Journey of “The Pharaoh & the Librarian” Creatures: Unicorn Rescue Sanctuaries

The Pharaoh and the Librarian is a work of fiction. Alternative fiction. “What if” fiction. Most of the places Alex and Cleo visit are real – or what they might have been if I’d been there to do feet-on-the-ground research. Therefore, settings are as real as my imagination can make them. And the creatures they encounter are cryptids, as real as they may have been.

Writers are told that their creatures must be realistic or at least plausible. Even fantasy writers can’t just throw monsters into a story willy-nilly. So, what about cryptids, a class of monsters balanced between the real and imaginary, like the famous trio: Bigfoot, Yeti, and Nessie, and, of course, unicorns.

On Anglesey Island I imagined a unicorn sanctuary that helped support the Druid library. By bringing in unicorns and a Pegasus foal from early animal protection patrons, the Druid librarians are rescuing them from danger and extinction. Sadly, it didn’t appear to work. Unless there still is a hidden unicorn sanctuary remaining somewhere, safe from the media attention.

Many Greek writers mentioned unicorns in their natural histories as real – not at all mythological. Maybe at that time they were? In European tales often describe a white horse-like  or goat-like animal with a horn and cloven hooves. Sometimes a goat’s beard or lion’s tail.

Unicorns have one large spiral horn projecting from their forehead  These horns were believed to have magical properties; the power to heal, detect poison, and turn poisoned water potable.

Over time, unicorns have become symbols of purity and grace, who could only be captured by virgins, as shown in The Hunt of the Unicorn tapestries in the Cloisters.

  • Unicorns symbolize chaste love and faithful marriage and prefer death to capture and have been associated with the Virgin Mary.
  • Marco Polo described unicorns as “scarcely smaller than elephants,” probably referring to the one-horned rhinoceros “wallowing in mud and slime.”
  • In Shakespeare’s play “Timon of Athens,” a hunter could goad a unicorn to embed its horn into a tree.
  • Unicorns are the symbol of Scotland in heraldry.

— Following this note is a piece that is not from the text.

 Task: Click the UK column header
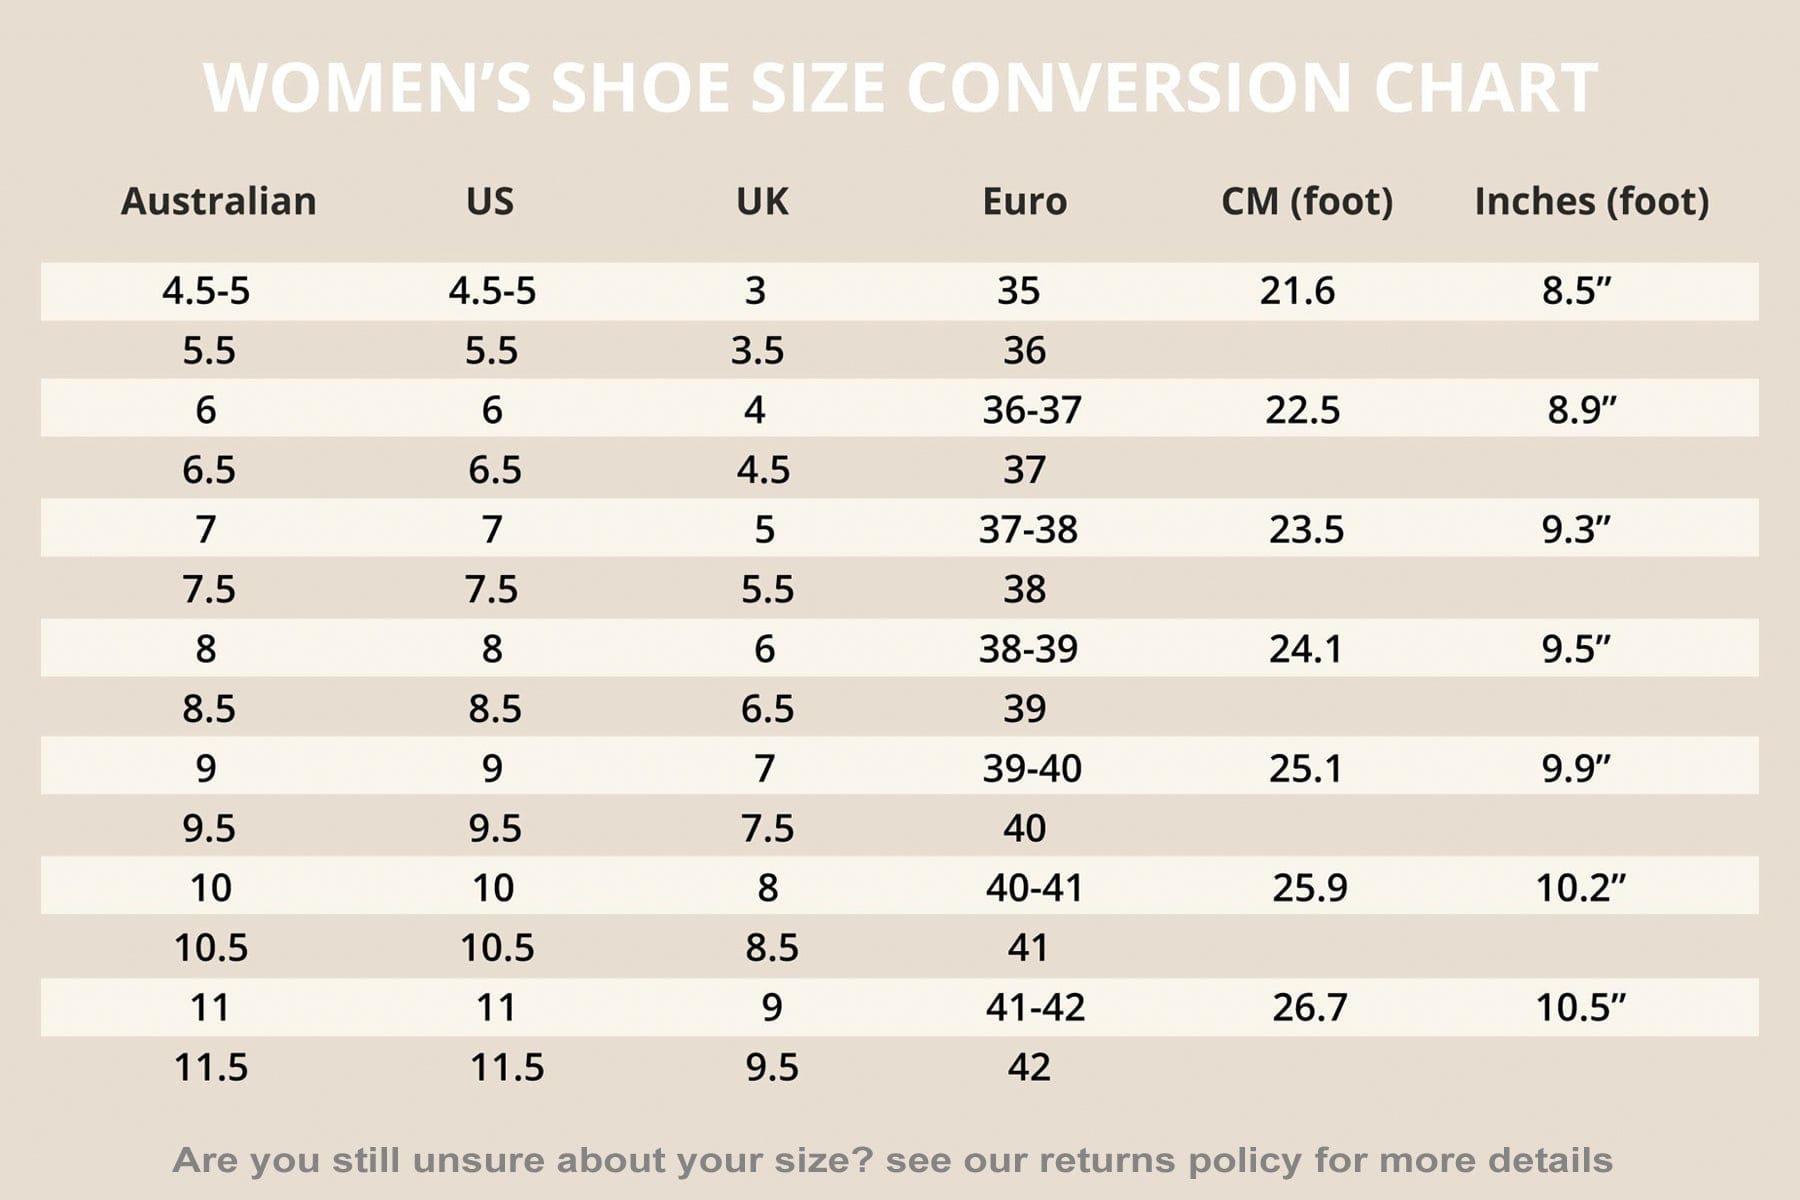tap(762, 201)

These depictions could describe a single-horned goat, horned cattle, or a one horned oryx (antelope). A two-horned creature seen from the side or with one horn broken could be viewed as one horned. Another explanation could be a genetic disorder creating a one-horned creature. Below are unicorn photos by Larry Kane. See more of his amazing animal photography at

The Druid Sanctuary in The Pharaoh and the Librarian was also home to a foal, sired by Pegasus, who showed his father’s birdlike wings and aviation abilities.

If unicorns and flying horses were ever real, the need for preserves to protect these extraordinary creatures from extinction was sorely needed. I’d like to believe there were kind people who tried.

In writing The Pharaoh and the Librarian, I supposed many cryptids still lived in the 1st century in both the Old World and the New, when folklore and history were not so far apart. Technically, the creatures that wander through my novel are not fantasy beings but cryptids who may have lived at one time and may or may not have survived to live in ours.

In fiction creatures still hide within vast forests, dark jungles, and deep oceans.